======== RAW DATA ========

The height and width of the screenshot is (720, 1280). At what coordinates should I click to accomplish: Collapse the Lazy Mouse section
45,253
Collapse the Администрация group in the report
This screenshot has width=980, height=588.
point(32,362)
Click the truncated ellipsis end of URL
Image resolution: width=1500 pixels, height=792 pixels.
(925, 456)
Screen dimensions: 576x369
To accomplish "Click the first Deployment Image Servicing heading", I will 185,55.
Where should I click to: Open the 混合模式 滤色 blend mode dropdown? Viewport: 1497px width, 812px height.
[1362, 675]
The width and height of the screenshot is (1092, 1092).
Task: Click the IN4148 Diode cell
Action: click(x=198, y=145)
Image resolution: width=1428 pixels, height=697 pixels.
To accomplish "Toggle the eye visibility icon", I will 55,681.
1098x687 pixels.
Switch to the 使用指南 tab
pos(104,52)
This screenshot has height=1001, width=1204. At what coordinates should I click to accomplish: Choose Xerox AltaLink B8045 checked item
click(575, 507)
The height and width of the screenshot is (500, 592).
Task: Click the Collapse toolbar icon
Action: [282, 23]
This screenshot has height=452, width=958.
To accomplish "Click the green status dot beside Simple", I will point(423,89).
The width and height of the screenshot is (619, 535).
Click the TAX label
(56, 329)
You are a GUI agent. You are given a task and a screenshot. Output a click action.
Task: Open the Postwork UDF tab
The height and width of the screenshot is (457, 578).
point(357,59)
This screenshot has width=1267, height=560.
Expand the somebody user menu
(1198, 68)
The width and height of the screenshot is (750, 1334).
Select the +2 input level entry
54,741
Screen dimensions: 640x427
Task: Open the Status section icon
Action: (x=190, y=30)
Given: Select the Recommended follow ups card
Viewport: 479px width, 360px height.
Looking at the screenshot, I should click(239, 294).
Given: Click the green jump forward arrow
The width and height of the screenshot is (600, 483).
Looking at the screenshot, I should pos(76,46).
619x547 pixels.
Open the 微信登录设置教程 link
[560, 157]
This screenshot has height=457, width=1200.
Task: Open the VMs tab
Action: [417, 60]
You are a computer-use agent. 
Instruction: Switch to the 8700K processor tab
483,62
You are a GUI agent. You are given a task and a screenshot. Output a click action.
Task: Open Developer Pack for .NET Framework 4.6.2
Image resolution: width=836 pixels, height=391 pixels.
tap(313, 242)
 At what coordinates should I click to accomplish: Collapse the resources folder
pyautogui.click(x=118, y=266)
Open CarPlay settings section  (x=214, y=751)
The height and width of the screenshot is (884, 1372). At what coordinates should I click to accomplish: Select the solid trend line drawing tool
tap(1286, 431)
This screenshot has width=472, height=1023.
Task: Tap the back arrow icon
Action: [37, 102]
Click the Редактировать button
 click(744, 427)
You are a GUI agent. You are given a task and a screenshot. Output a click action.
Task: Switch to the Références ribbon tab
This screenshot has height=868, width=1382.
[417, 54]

========

== WORK TO COMPLETE ==
Lines that hold "will" are the ones to copy, so pick each out from the data.

== TASK SOLUTION ==
To accomplish "Click the first Deployment Image Servicing heading", I will 185,55.
To accomplish "Toggle the eye visibility icon", I will 55,681.
To accomplish "Click the green status dot beside Simple", I will point(423,89).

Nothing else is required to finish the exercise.